> Por hacer: Cambia "hiperliberalismo" por "neoliberalismo" en el tramo del texto de la página que va desde "Las ideas de" hasta "tren del progreso.", y escribe ese tramo completo.

> Texto de la página:
Las ideas de Delsol, quien se desmarca explícitamente de la extrema derecha fascista, tiene elementos atendibles. En primer lugar, la crítica al desprecio –sustituto falaz de la comprensión y el diálogo– con que numerosos políticos y analistas descalifican –asumiéndolo como atraso, fanatismo e idiotez– el apoyo que amplios sectores de trabajadores prestan hoy a disímiles candidatos populistas de derecha. Enseguida, su ponderación de esos mundos diversos de experiencias, necesidades y representaciones que viven en nuestras comunidades, parcialmente integradas a la sociedad de masas, capitalista y democrática. Finalmente, las críticas al costo humano que el hiperliberalismo de la globalización impone a esas personas y pueblos reacios, por situación o decisión, a montarse en los vagones de cola del tren del progreso.

Sin embargo, su confusión entre sano patriotismo y repudio al inmigrante, entre moral tradicional e intolerancia homofóbica, entre catolicismo moderno y republicanismo laico, revelan los sustratos claramente conservadores del pensamiento de Delsol, legitimación filosófica del populismo de derechas. Le Pen, Haider o los hermanos Kaczynski, enemigos todos de sociedades multiculturales y respetuosas de las minorías diversas, son presentados por la intelectual gala como demócratas incomprendidos, deseosos de defender al pueblo y de conseguir un auténtico pluralismo, hoy ahogado por una supuesta hipocresía liberal. Ahora que la Hungría de Viktor Orban ha sido calificada, tras pasar todos los umbrales de degradación democrática, como el primer régimen autocrático de la Unión Europea, vale la pena revisar la postura de Delsol respecto a ese tipo de populismo.

Resulta interesante que una intelectual postmarxista como Mouffe y otra conservadora como Delsol coincidan en su desafección respecto a elementos centrales de la democracia liberal realmente existente. Las razones de semejante confluencia pueden ser rastreadas en los elementos que definen al populismo como una ideología delgada

((Ver Mudde, Cass y Rovira, Cristóbal (2019) Populismo. Una breve introducción, Alianza Editorial, Madrid. ))

–mínima, poco elaborada, maleable– que escinde la sociedad en dos bloques antagónicos: el popular, preterido y el elitista, corrupto. El populismo requiere de hospedarse/nutrirse/articularse con otras cosmovisiones más coherentes y perdurables, como el socialismo o el conservadurismo. De tal suerte, hibridez y heterogeneidad parecen ser rasgos estables de un fenómeno esencialmente volátil como el populismo, cuya concreción como forma de concebir la política incluye un liderazgo basado en el carisma, un movimiento social heterogéneo, dependiente del líder y poco estructurado y, en ciertos casos con mayor desarrollo, un partido político, dotado de mayor coherencia ideológica y organizativa. Al combinarse, estos tres factores dan impulso a la agenda política populista, la cual puede propulsar la autocratización de un régimen político nodriza.

> Datos proporcionados:

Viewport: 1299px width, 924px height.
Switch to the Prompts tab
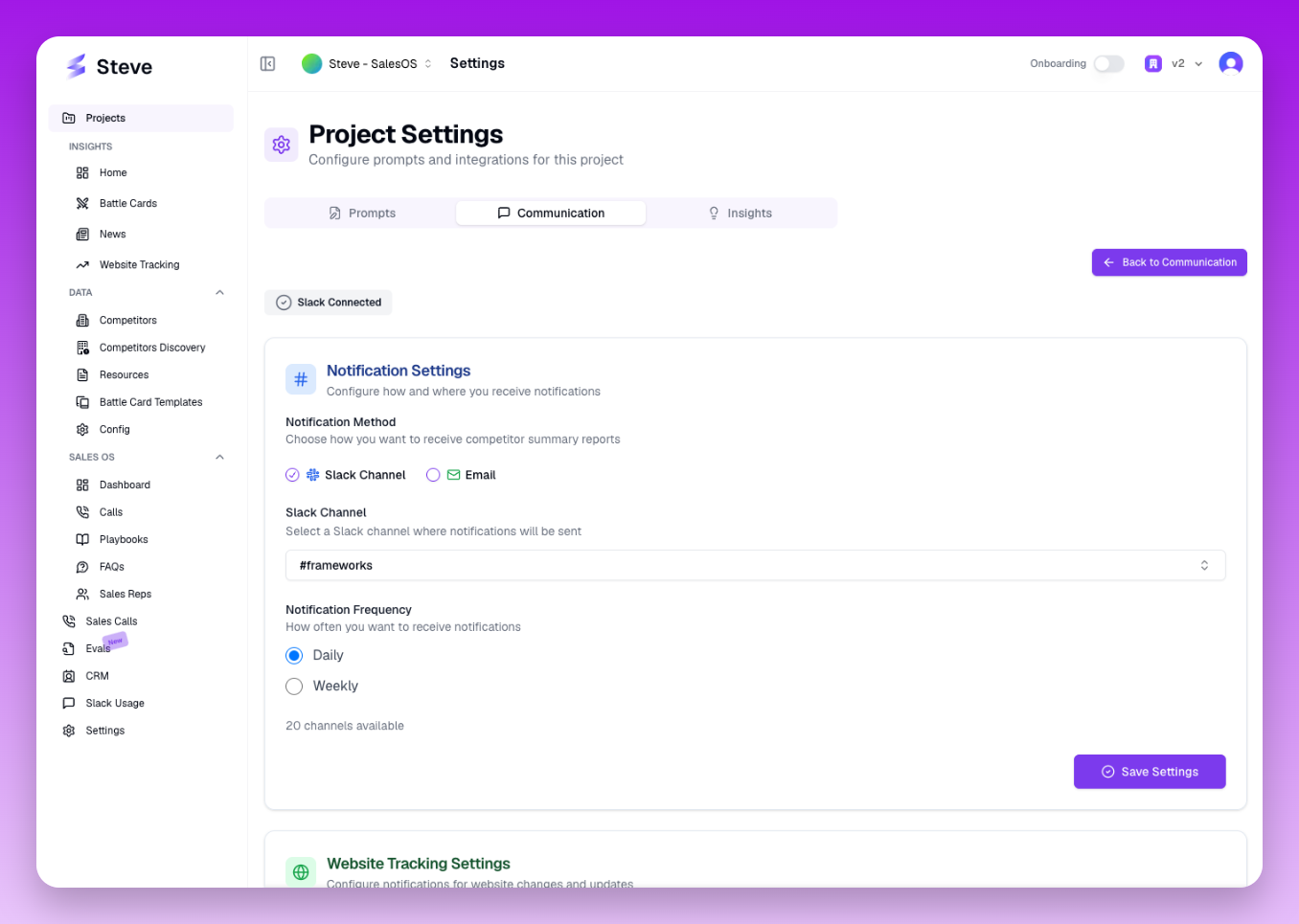pyautogui.click(x=362, y=214)
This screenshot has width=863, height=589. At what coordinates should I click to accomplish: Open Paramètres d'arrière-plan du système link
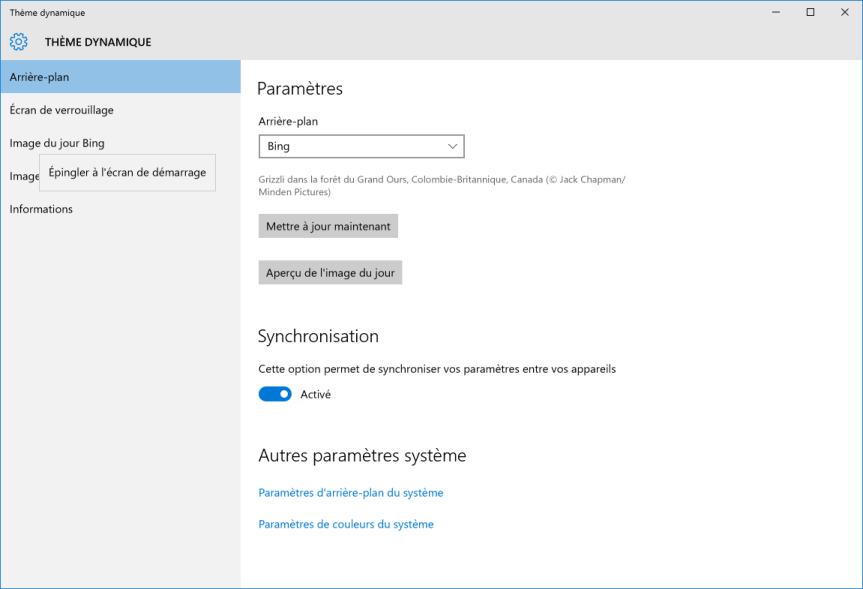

> Resultado:
Las ideas de Delsol, quien se desmarca explícitamente de la extrema derecha fascista, tiene elementos atendibles. En primer lugar, la crítica al desprecio –sustituto falaz de la comprensión y el diálogo– con que numerosos políticos y analistas descalifican –asumiéndolo como atraso, fanatismo e idiotez– el apoyo que amplios sectores de trabajadores prestan hoy a disímiles candidatos populistas de derecha. Enseguida, su ponderación de esos mundos diversos de experiencias, necesidades y representaciones que viven en nuestras comunidades, parcialmente integradas a la sociedad de masas, capitalista y democrática. Finalmente, las críticas al costo humano que el neoliberalismo de la globalización impone a esas personas y pueblos reacios, por situación o decisión, a montarse en los vagones de cola del tren del progreso.